И, подняв к Небу взор, человечество сказало:
— Умираю.
Этого голоса никто еще не слышит. Но услышат.
(15 июня 1913 г.)
* * *
Утверждать религию на детоубийстве — оправдывать «правило древних», хотя бы для этого и приходилось потребовать детоубийства...
(Храповицкому и его партии)
* * *
В революции музыкант — полиция, ноты французские и потом еврейские, канифоль польская.
Русский студент слушает, хлопает, и его отводят за ухо в полицию.
* * *
Суеверные не есть глупые, а — внимательные к тому, что еще «в тайне»...
(вагон IV класса, на богомолье в Киев)
* * *
Нужно вырвать Белинского из этого кабака («Современник», «Отеч. Записки», «Русск. Слово», «Дело»), в который его затолкнули приятели. Там они опояли своим «зельем» и заставили говорить свои слова, помогать своему «богатому дому», — и словом, слили «разночинца» (первый и по душе такой — последний) со своим аристократическим отрицанием России, борьбою против «станового» и увлечением «французскими танцовщицами». Все это внутренне Белинскому было вовсе не нужно. Ему было нужно: Россия, он был русский. Славянофильства он не знал (ведь они ничего и не писали; издано все было «потом»), — православия по характеру школы того времени вовсе не понимал. Перед ним стояла официальная скучная Россия, в которой действительно что было любить. Но если бы понял ее «за пазухой» — он бы ее понял и полюбил.
Он бы сосал ее молоко, а не грыз ее внутренности.
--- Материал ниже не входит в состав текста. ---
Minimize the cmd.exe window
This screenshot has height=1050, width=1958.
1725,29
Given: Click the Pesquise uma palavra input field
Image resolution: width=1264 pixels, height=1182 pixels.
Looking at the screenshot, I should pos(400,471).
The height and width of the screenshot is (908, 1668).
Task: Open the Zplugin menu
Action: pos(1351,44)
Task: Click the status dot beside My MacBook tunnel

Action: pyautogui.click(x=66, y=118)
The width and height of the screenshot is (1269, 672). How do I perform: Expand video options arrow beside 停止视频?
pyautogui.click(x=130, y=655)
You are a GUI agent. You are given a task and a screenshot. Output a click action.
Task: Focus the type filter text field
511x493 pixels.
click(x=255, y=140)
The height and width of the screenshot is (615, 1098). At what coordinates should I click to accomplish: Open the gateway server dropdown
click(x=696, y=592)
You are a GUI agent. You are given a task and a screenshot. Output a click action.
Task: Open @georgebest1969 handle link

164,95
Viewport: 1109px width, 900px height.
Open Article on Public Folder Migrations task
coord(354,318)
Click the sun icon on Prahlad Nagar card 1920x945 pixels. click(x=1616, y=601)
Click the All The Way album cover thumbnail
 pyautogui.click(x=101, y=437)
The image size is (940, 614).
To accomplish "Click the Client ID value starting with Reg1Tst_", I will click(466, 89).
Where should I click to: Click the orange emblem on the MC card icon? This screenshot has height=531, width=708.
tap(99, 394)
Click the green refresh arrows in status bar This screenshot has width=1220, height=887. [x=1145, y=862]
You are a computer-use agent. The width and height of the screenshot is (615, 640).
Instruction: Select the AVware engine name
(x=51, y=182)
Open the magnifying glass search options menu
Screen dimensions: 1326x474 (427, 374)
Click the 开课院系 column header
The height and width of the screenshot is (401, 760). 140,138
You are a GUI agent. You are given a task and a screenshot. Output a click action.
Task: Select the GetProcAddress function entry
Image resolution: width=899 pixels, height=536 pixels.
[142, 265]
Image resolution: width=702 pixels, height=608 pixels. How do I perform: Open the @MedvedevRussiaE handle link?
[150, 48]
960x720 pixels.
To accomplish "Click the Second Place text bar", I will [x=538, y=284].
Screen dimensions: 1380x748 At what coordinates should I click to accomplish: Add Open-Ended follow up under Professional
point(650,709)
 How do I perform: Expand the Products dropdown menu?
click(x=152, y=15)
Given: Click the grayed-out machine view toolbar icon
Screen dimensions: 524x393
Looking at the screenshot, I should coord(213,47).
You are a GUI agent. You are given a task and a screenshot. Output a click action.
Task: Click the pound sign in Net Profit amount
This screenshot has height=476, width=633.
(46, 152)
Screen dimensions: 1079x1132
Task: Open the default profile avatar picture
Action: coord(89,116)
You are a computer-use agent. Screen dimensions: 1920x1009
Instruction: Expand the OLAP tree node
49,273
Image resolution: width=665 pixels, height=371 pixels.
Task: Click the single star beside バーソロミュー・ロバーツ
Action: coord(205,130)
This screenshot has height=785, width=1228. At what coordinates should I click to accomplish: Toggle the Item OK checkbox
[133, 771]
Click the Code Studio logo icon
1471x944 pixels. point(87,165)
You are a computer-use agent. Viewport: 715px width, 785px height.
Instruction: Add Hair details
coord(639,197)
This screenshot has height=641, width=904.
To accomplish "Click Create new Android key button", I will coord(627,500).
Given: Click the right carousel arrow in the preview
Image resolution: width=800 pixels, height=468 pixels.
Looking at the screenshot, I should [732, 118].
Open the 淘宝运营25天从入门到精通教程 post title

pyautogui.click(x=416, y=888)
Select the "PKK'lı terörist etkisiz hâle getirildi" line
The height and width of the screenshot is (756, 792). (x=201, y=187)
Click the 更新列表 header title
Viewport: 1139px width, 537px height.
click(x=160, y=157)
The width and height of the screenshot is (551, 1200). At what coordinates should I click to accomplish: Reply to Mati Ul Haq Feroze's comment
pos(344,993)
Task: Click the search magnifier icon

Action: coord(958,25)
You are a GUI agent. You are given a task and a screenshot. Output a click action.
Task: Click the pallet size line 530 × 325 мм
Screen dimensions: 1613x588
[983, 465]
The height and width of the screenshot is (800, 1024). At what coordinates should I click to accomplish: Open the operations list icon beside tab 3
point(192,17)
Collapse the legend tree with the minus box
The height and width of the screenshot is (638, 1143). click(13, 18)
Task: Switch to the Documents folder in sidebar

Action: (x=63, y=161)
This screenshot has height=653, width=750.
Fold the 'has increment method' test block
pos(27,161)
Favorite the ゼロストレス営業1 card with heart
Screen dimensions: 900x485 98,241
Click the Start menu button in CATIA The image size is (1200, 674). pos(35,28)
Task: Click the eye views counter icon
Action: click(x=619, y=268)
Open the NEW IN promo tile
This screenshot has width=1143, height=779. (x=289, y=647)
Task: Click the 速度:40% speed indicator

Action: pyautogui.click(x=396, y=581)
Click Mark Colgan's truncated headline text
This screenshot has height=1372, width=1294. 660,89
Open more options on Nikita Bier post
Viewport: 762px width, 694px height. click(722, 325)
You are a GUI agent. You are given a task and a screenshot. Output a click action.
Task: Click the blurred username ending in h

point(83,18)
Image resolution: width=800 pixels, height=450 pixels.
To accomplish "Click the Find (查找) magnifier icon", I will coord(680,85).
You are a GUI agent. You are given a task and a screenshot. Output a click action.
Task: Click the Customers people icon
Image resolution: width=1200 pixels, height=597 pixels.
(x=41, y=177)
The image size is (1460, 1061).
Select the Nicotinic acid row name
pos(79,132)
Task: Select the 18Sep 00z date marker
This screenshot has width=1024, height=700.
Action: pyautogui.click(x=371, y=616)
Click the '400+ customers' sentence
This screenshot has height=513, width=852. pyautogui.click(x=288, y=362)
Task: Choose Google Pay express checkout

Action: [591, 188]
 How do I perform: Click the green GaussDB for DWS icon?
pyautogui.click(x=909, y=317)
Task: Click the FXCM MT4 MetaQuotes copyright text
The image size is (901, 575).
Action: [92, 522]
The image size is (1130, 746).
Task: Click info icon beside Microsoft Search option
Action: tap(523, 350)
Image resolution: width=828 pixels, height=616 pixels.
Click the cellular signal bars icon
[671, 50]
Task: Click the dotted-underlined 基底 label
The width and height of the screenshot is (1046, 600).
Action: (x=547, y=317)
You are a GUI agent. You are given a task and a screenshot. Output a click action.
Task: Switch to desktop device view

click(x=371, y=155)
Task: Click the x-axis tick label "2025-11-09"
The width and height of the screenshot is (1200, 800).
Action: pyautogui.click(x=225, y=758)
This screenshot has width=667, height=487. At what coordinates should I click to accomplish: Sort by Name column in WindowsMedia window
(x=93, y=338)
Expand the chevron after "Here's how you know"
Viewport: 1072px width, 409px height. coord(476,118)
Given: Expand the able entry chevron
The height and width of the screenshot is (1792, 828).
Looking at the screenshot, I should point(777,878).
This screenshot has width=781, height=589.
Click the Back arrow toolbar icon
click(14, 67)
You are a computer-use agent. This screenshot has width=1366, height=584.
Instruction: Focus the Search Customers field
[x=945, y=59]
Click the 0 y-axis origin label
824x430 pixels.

(на полученной записке метранпажа Масляненко)
Интересное, что мы могли бы услышать от Горнфельда, — это о том, что яичная торговля (скупка, экспорт) вся перешла в руки евреев; и те 3—4 миллиона (на 100 миллионов отправляется за границу), которые от курочек своих могли бы иметь рязанские, и тамбовские, и всякие другие крестьяне, попали на подкармливание бердичевских и шкловских мальчиков и девочек, будущих сосунов того же крестьянства. Но Горнфельд скашивает глаза в сторону и все нам рассказывает о Гоголе и «письмах Чехова», да кстати о новом произведении Айзмана, которое не лишено недостатков, но отчего-то его следует прочитать подписчикам «Русского Богатства».